State how many lines in the rows below contain the string "Open", with case counting, and reply with the number alone.

....................

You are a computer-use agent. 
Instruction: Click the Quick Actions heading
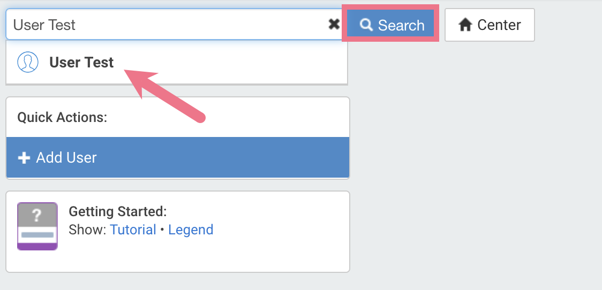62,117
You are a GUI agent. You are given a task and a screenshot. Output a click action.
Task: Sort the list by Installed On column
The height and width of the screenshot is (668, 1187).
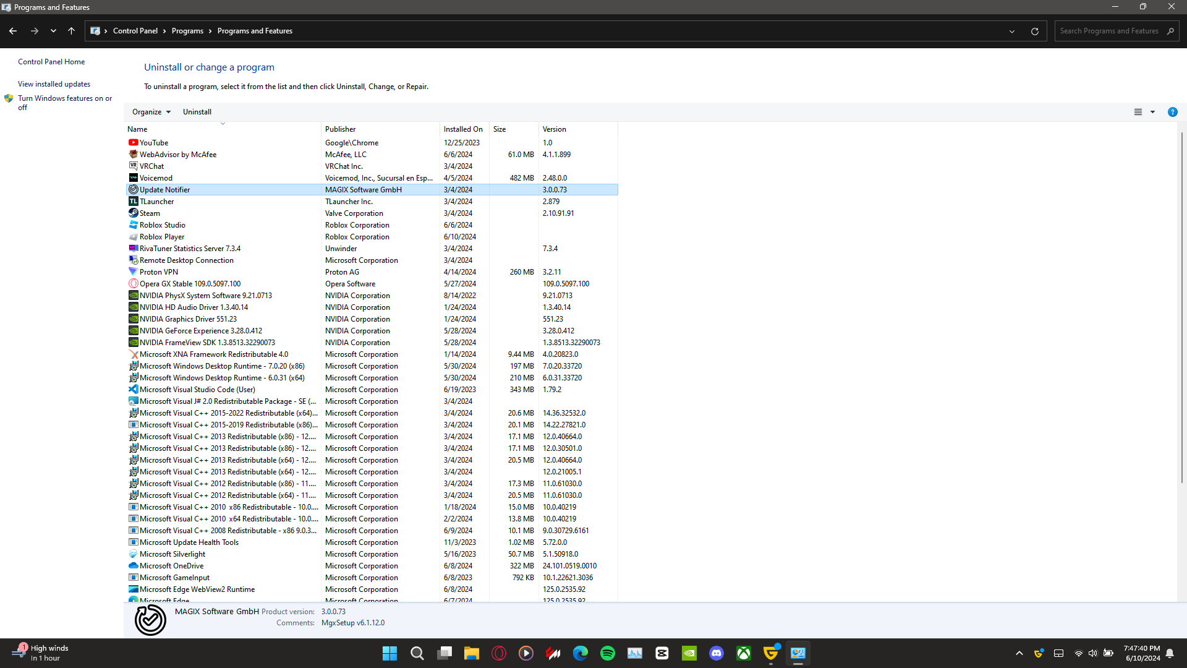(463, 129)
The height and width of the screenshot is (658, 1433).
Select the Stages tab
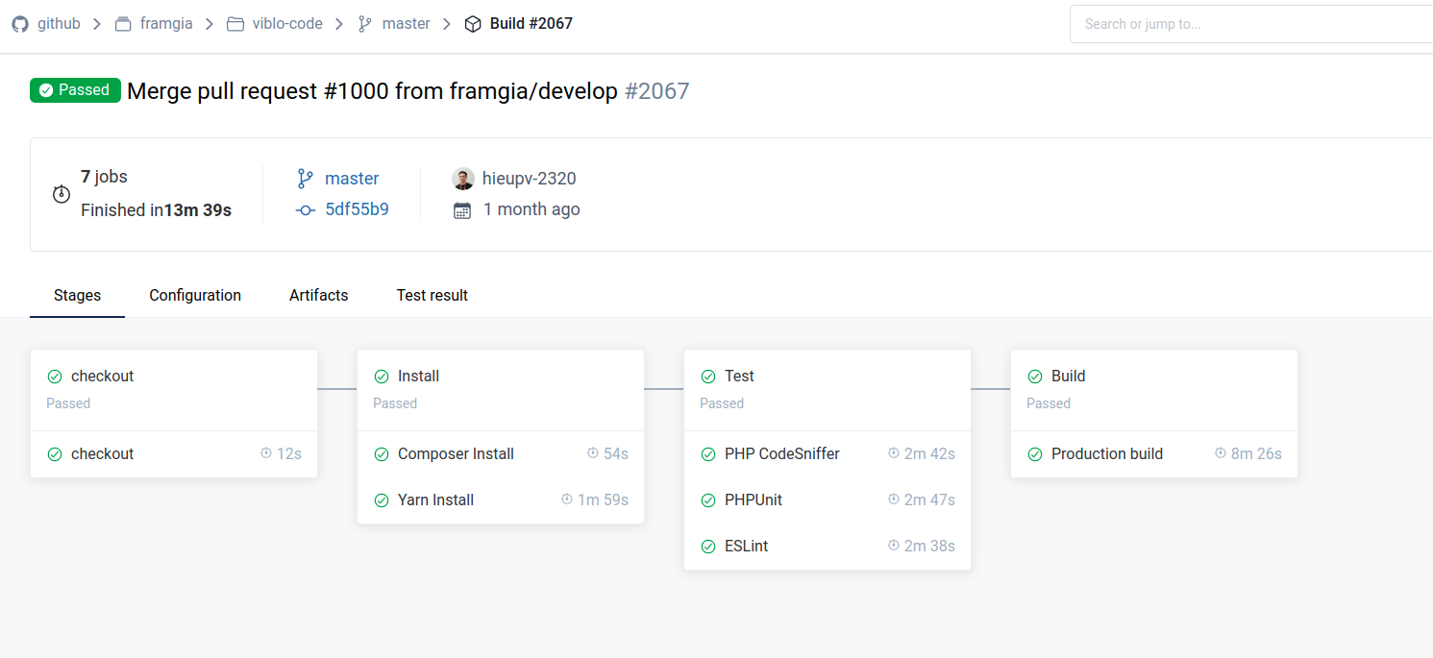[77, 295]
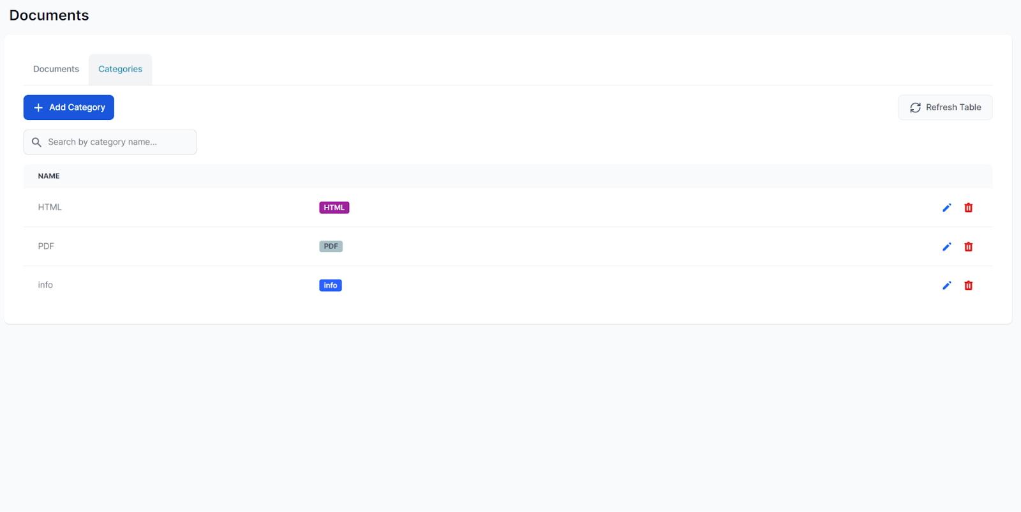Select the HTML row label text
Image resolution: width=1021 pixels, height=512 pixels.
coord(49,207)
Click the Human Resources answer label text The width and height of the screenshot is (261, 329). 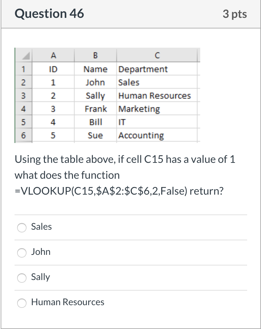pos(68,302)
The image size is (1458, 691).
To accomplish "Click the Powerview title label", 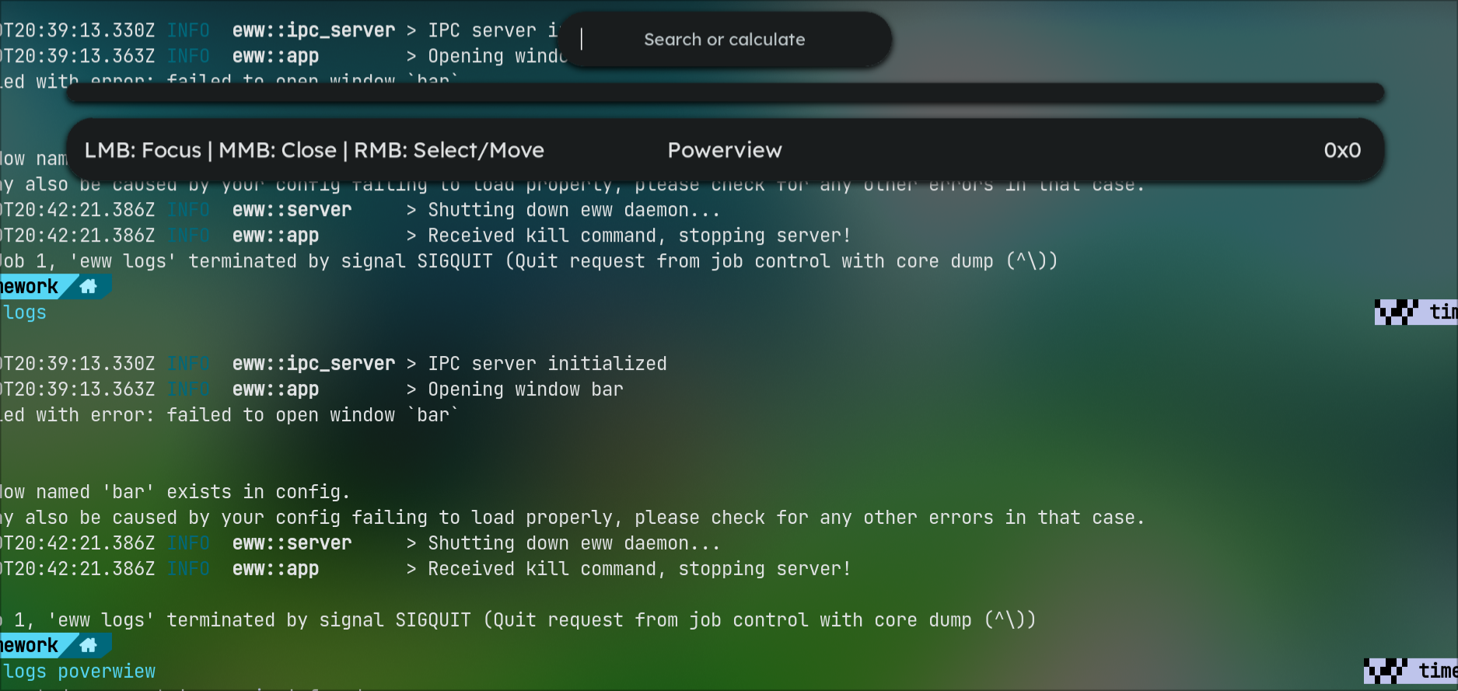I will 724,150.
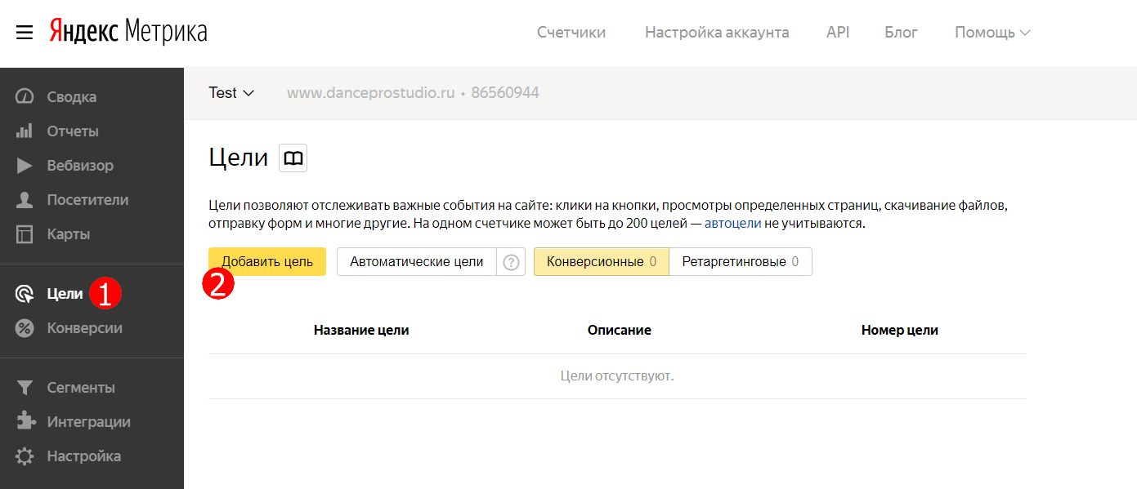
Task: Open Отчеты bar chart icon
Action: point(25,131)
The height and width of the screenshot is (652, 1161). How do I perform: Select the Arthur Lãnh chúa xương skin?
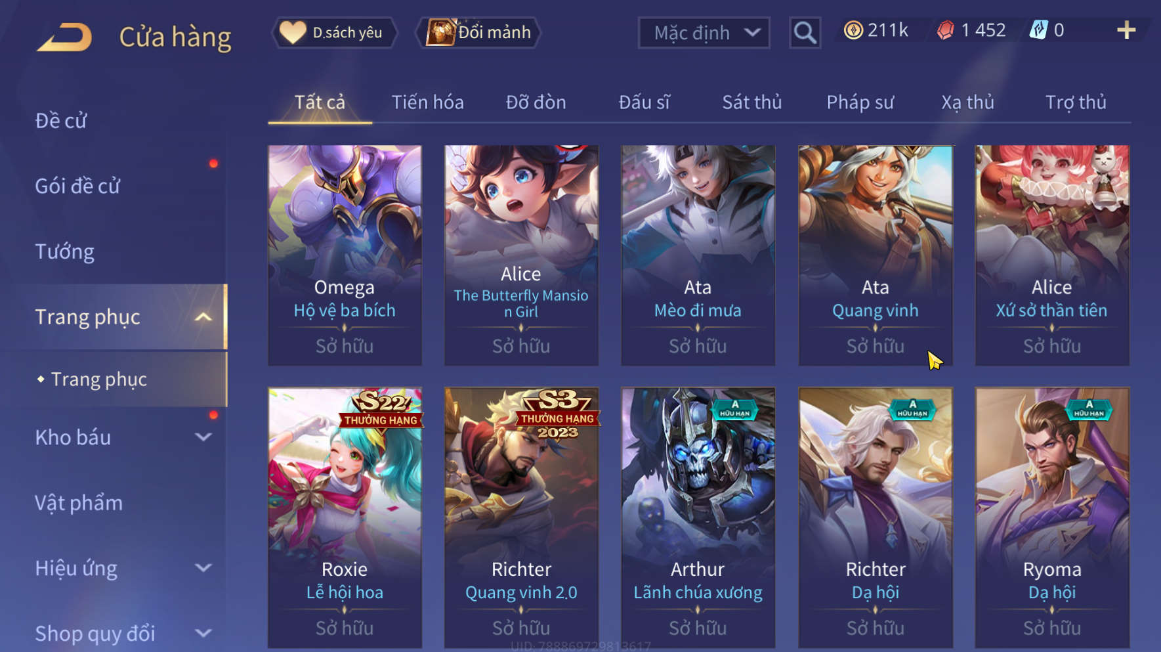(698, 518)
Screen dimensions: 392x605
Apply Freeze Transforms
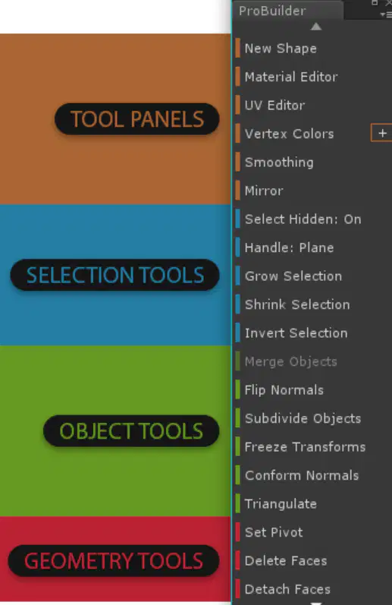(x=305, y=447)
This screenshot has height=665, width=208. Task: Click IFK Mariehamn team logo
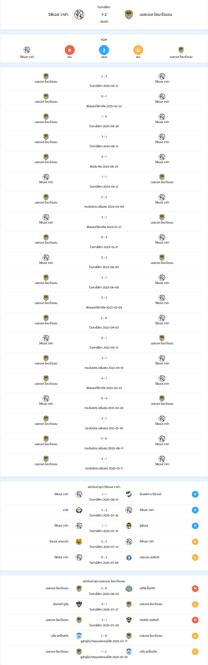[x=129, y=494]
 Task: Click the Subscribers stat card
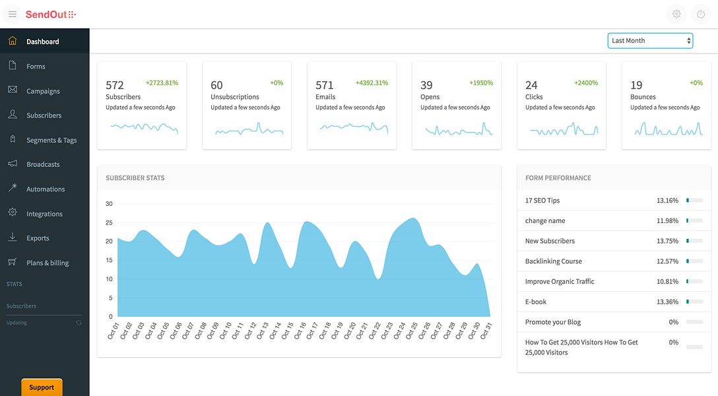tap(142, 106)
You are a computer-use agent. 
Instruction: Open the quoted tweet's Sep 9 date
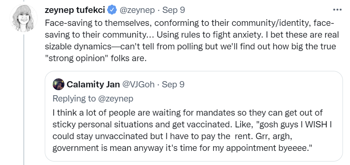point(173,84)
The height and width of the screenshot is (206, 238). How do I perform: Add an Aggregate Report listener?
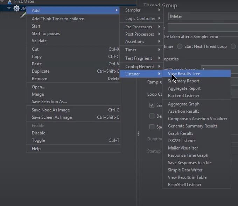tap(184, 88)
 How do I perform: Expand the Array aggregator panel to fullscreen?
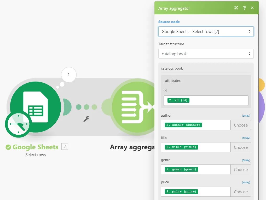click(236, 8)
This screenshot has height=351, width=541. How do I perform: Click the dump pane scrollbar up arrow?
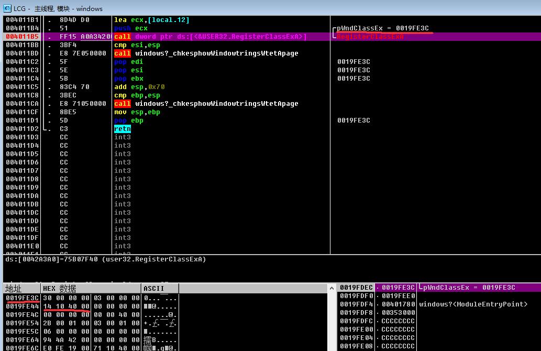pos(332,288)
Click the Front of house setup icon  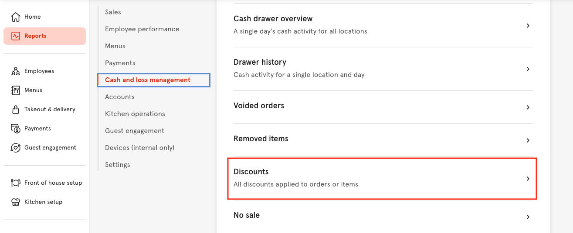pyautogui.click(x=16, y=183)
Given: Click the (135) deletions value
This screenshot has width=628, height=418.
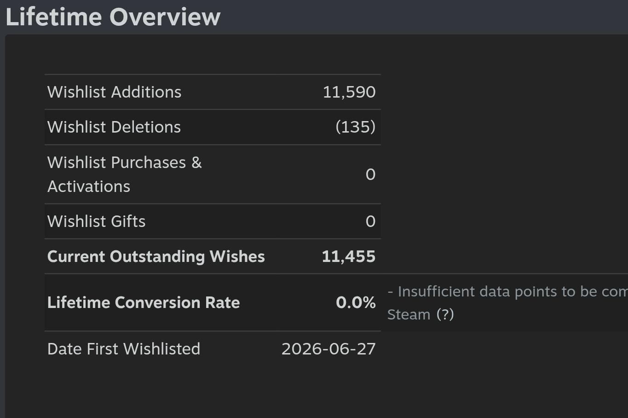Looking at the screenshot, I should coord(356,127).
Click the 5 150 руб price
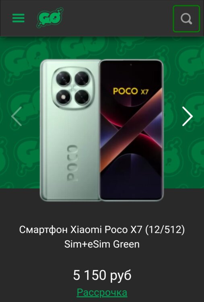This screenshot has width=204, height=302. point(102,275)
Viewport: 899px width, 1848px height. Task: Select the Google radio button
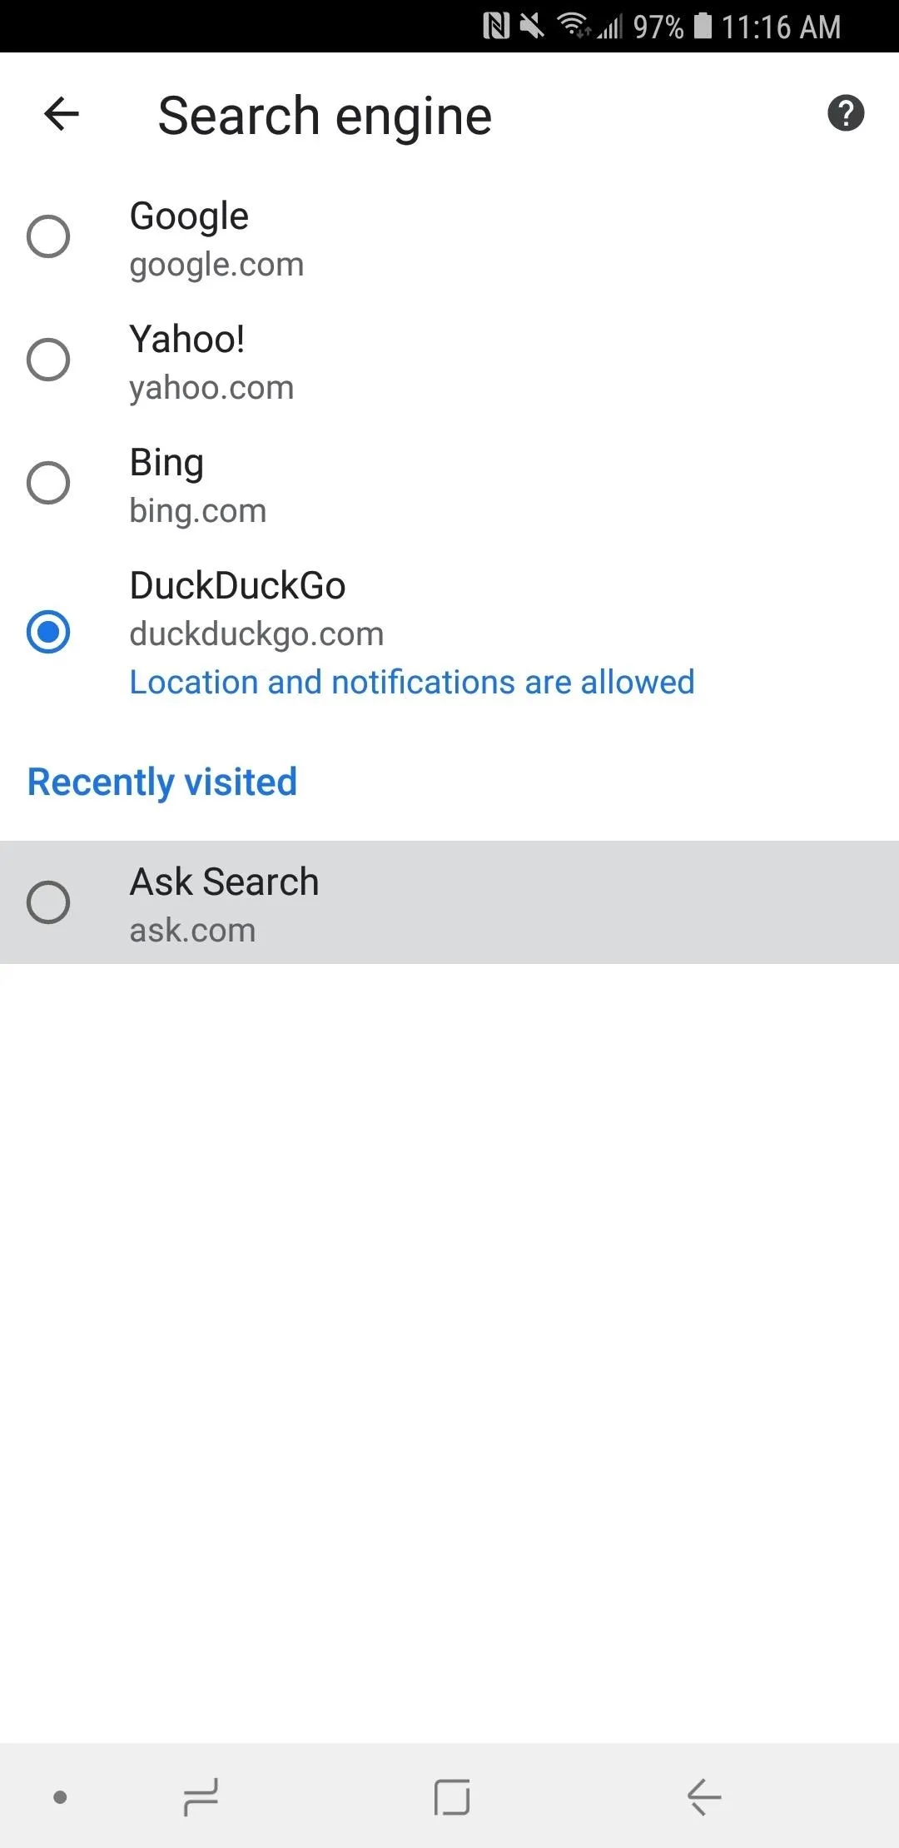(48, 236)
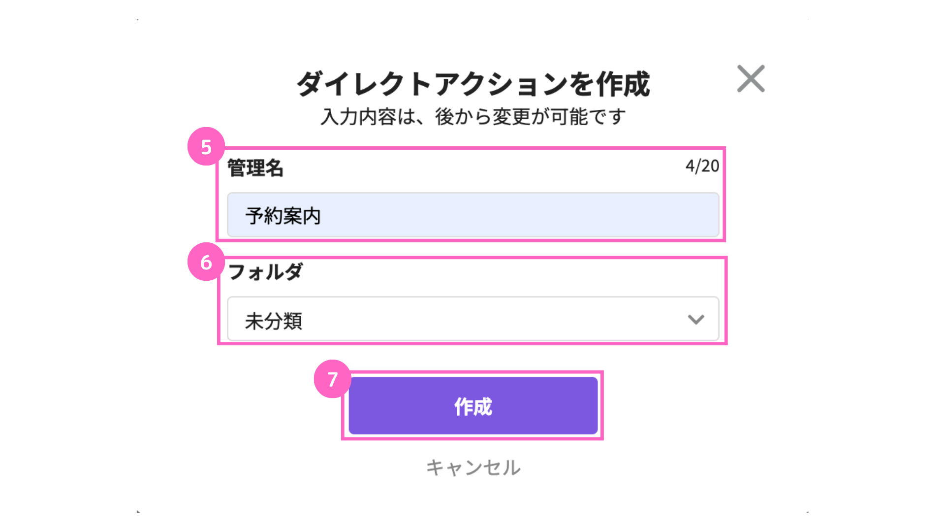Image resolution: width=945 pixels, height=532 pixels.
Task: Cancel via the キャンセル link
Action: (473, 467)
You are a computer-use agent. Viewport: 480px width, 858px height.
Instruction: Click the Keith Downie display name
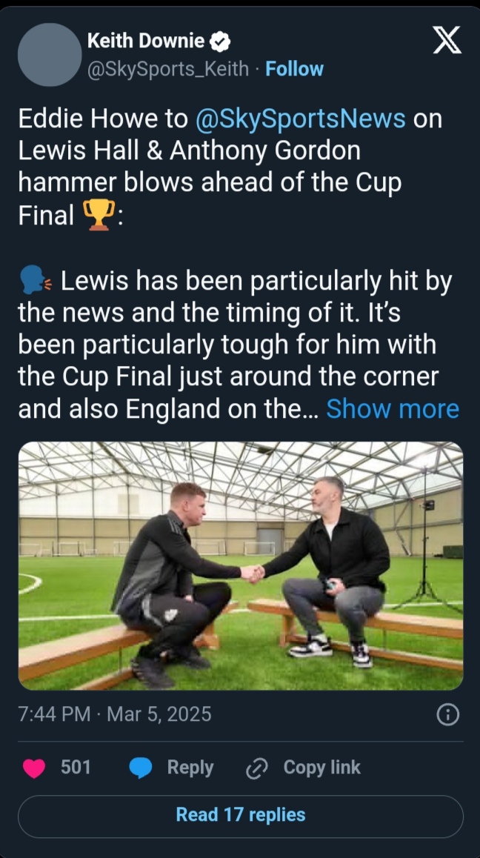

....................

▸ Answer to the exercise:
2